At the entrance into a climbing part of the path, we must equip ourselves with a helmet and self-belay set, highly recommended is also the use of climbing gloves. The path already at the beginning steeply ascends and then crosses a steep wall to the right. The path is all the time well-secured with a steel cable, occasionally we also get help from some stemples, but much less than someone might expect. There aren't many footholds and a lot of work at the ascent, we have to do with hands. After that, the path for quite some time runs slightly to the right and quite few times almost vertically ascends. Later, the path turns to the left and it ascends on a little easier slightly vegetated slope. For a short time also the peak of Cjajnik shows up, and then we again enter the wall. We again very steeply ascend and also the exposure is becoming greater. Steepness further rarely decreases and then the path turns slightly to the right and it brings us to a crossing below the upper tower. We can choose between two paths, which lead to the summit, and no matter which we will choose follows a very demanding climbing. The left path is marked with difficulty level D, and right with difficulty level C.
Austrians grade difficulty of climbing paths with grades from A to E in doing so A is the easiest and E the most difficult.
Right the easier path at first bypasses the peak on the right side, and then to the summit ascends from the western side. And left path from the crossing ascends vertically towards the summit. Climbing here is very demanding because in the rock there aren't many holds. We get help from only few stemples and vertical steel cable.

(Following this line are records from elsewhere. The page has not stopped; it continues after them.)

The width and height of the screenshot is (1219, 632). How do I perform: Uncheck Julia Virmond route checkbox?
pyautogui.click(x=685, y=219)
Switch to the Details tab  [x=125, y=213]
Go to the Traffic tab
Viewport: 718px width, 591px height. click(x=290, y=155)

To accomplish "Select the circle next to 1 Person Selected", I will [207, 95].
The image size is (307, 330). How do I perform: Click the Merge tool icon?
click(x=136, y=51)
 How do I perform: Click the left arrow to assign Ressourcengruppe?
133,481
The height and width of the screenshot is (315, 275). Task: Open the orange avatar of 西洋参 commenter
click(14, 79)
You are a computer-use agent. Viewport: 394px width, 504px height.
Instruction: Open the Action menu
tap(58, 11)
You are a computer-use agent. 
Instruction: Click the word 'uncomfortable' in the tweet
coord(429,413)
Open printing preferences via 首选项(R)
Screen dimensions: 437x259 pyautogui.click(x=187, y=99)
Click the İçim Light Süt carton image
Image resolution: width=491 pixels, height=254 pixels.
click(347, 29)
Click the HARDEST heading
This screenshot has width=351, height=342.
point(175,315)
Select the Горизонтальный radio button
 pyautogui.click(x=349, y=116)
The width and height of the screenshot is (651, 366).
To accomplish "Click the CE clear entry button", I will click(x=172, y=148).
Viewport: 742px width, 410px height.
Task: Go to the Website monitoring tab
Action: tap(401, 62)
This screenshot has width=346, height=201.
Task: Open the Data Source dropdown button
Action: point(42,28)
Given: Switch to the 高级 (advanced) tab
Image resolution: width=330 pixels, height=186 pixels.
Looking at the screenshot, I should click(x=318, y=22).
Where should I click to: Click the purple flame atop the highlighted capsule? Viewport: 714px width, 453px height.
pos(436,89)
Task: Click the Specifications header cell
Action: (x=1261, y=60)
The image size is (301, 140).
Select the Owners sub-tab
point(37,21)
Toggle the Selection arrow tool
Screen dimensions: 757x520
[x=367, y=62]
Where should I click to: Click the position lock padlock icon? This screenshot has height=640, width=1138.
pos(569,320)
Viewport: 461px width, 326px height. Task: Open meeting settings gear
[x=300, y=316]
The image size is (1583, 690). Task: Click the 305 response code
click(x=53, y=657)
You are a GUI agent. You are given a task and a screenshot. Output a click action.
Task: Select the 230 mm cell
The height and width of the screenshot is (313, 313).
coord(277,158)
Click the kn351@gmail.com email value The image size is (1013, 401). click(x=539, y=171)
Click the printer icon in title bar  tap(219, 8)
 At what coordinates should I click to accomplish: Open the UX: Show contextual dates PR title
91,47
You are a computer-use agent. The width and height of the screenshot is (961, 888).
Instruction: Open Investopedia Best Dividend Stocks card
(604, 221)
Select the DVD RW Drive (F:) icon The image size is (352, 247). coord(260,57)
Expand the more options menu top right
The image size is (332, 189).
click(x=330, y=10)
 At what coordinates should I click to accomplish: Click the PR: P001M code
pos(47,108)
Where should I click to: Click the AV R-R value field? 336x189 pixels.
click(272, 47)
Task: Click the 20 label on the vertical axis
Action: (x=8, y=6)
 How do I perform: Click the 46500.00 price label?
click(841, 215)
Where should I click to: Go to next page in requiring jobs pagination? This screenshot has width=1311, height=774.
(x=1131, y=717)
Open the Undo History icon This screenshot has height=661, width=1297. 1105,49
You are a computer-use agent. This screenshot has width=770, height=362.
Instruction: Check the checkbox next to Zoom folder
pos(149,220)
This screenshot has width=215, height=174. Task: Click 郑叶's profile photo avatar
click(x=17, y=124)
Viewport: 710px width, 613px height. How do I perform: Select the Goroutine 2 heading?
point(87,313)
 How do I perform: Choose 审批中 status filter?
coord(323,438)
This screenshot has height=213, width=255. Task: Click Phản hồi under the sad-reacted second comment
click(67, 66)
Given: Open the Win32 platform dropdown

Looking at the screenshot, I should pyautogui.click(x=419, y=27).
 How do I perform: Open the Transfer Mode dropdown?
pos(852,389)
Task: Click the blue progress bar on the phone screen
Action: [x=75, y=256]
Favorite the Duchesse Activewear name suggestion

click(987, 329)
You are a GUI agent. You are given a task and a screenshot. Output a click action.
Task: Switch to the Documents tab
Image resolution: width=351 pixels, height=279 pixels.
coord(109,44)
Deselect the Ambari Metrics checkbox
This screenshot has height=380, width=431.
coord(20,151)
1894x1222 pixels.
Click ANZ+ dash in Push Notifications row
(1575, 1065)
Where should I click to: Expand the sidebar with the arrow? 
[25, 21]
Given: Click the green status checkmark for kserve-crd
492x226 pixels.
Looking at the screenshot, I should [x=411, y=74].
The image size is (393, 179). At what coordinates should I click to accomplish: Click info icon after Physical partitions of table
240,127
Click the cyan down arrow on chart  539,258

The path on Cjajnik is extremely demanding and it is appropriate only for most skilled mountaineers with enough strength in arms and with mandatory self belaying. The path belongs among most difficult in Karawanks and it is harder than most of Italian extremely demanding paths in Julian Alps.
We can descend on the ascent route (in the upper part on the path C difficulty level). The second option is that we descend towards the south to the notch Cjajnikova škrbina from where we continue to the main ridge of Košuta and we descend on the Slovenian side or on climbing path on Košutnikov turn to the starting point. The path from the notch Cjajnikova škrbina through the eastern gully is closed because of falling stones.